Mi padre y mi hermano se ilusionan cuando voy a verlos a casa, sin embargo, tiemblan, porque en ocasiones, como la semana pasada, me da por revolucionar la casa, mover los muebles y cambiar por completo las cosas. Cuando entré en mi dormitorio de repente me agobié un montón con el mueble. Es de esos grandes que ocupan una pared entera y que va por módulos y acostumbrada en Madrid a un cuarto más sencillo, quise quitar el mueble y dejar la habitación más vacía. Además, que el cuarto tiene una pintura preciosa que apenas se dejaba ver con el mastodonte de madera y una habitación contigua a la que no se le daba uso y que podía perfectamente utilizar como, por ejemplo, vestidor. El caso es que les movilicé a los dos y comenzó la revolución. Desmontar, montar. Sacar, volver a meterlo todo en otro sitio. Cambiar. Tirar. Guardar. Así me pasé 2 días enteros.
La culpa la tiene el fascículo 19 de la colección de “Decoración creativa”. Me lo encontré entre un montón de libros del salón. A mi madre le encantaba la decoración, la pintura y todo lo relacionado con el tema y yo he salido calcada a ella. Además, también le daban ataques de revolución. El caso es que el fascículo iba del estilo victoriano y a mí me apasiona. La clave de este estilo es su adaptación: no es un sólo estilo, sino varios a la vez.
La explicación está en el reinado de la reina Victoria, desde mediados del XIX hasta el comienzo del XX. Fue un periodo de grandes cambios y extensión del imperio inglés y de ahí la fusión de estilos agrupados en este que lleva el nombre de la famosa reina. Se basa en la importación de objetos de todos los rincones del Imperio de entonces y en la nostalgia por el pasado. Y yo, que estoy un poco nostálgica, pues me dio por ahí. Digamos que las flores y los muebles llenos de cachibaches con un estilo peculiar y antiguo son parte de sus bases. Entre otros, el arte neogótico, el escocés señorial y el Arts&Crafts irrumpieron con fuerza en esta época y se unieron dando como resultado habitáculos con colores delicados, coleccionismo a la vista, ropa de cama blanca, encaje, porcelana, muebles pesados y oscuros, estampado paisley…
Dicen que algunas habitaciones eran sombrías, con pesadas cortinas de terciopelo que evitaban que entrase la luz del sol por temor a que se comiera el color de las tapicerías. Las velas, las lámparas de queroseno y las chimeneas contribuían a esa penumbra y en compensación, eran de unos colores fuertes como el carmesí o el púrpura, que se suavizaban con la oscuridad. Pero a mí la oscuridad me da mal rollo.

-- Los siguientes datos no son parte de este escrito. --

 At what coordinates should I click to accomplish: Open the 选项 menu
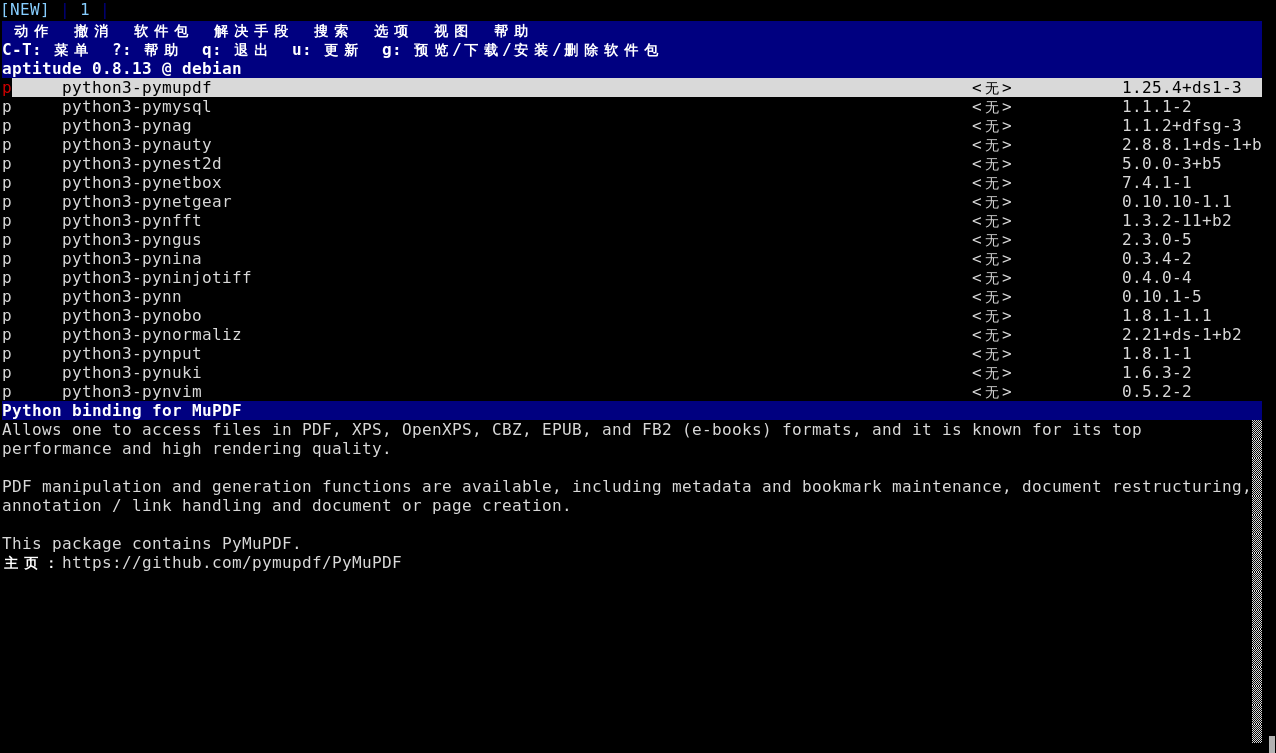[x=391, y=31]
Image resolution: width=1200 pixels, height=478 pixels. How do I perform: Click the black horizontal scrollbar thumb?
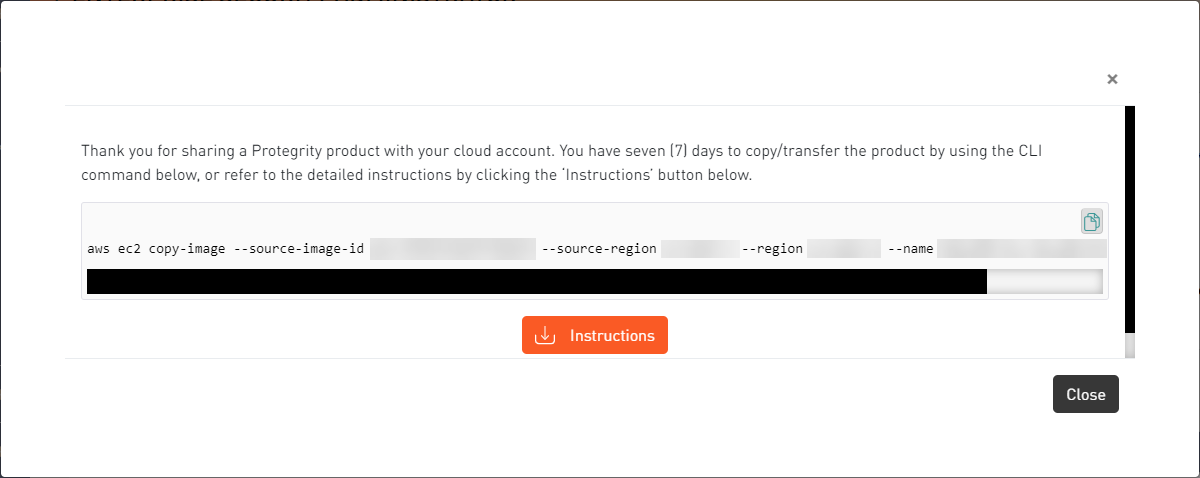point(536,281)
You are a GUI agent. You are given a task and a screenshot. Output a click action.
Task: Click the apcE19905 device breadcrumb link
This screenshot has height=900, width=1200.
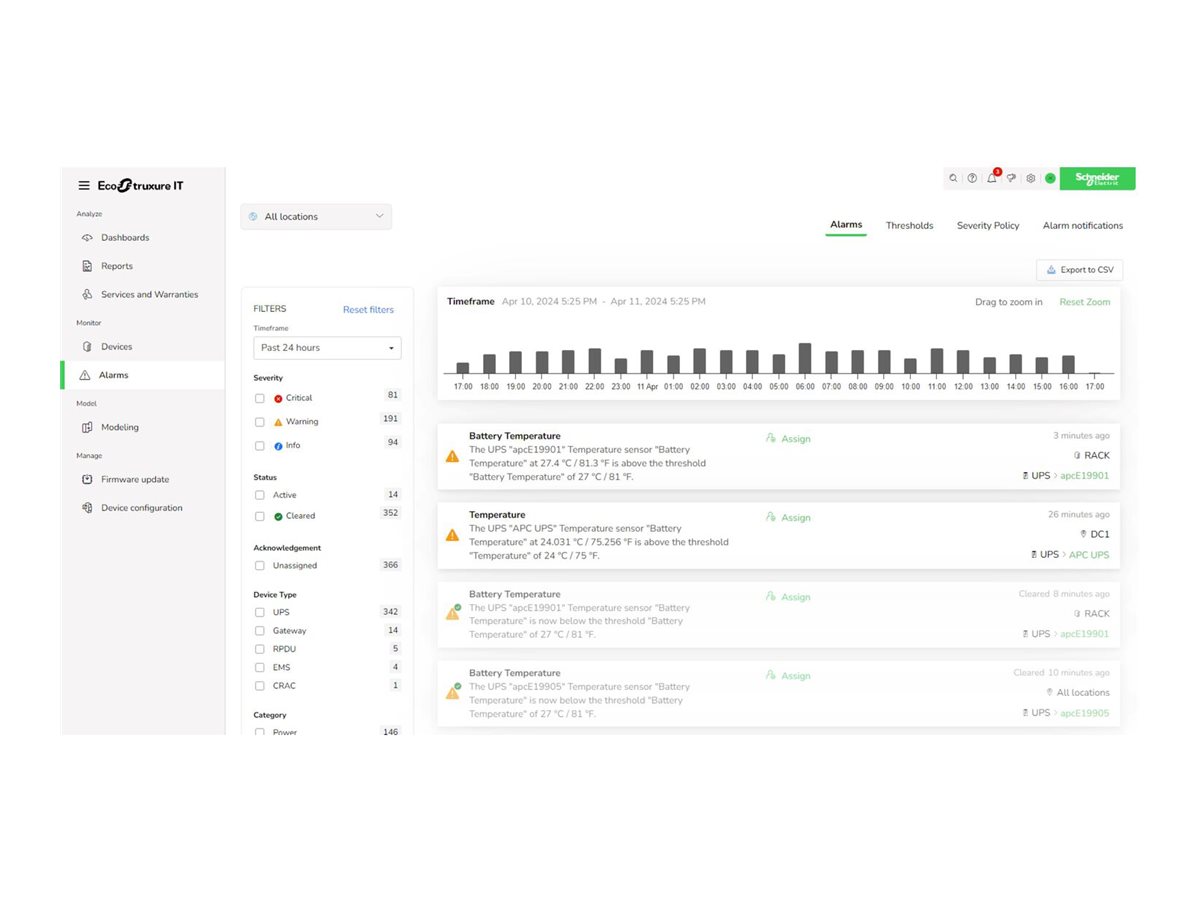coord(1084,713)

Así que con lo que tenía, cambié un cuarto de lo más infantil y agobiante por uno más sencillo y “victoriano” que, ciertamente, me da mucha más tranquilidad con tan sólo abrir las puertas. La habitación contigua a la mía fue donde ha terminado el mueble gigante, otro armario y el perchero y lo he convertido, a parte de en habitación para “invitados”, en un vestidor en toda regla. Según mi hermano, en un Mini Zara.
Veni, vidi, vinci. Y encima, encontré detrás del mueble un osito de cuando yo tenía un par de añitos y del cual no había vuelto a tener noticias desde hacía tiempo.
Y la otra quedó más que como vestidor… como zapatero.
Por cierto, Zoe está conociendo a Álex. Sabe hacer trucos de magia, se le da bien la papiroflexia pero no tiene ni idea de hacer una bola de plastilina. Hombres... Aunque éste, hay que decir que es adorable.
2 comentarios:
Últimamente estoy obsesionada con la decoración, porque sí. Me ha hecho gracia tu post.
Si algo me gusta en esta vida son las cosas bonitas y tus fotos siempre son preciosas.
Yo tampoco soporto la oscuridad, cuando estabamos buscando casa en el campo, estuvimos viendo la posibilidad de piso con terraza o duplex y vimos uno muy oscuro, la terraza era enana y no me gustó nada, aparte que el piso era muy pequeño para lo que nosotros buscabamos y entre mi madre y yo convencimos a los hombres para coger la casa que ahora vamos a tener en breve, de lo que más me gusta de mi casa nueva es la cantidad de luz que entra por todas partes, la luz del sol me transmite alegría.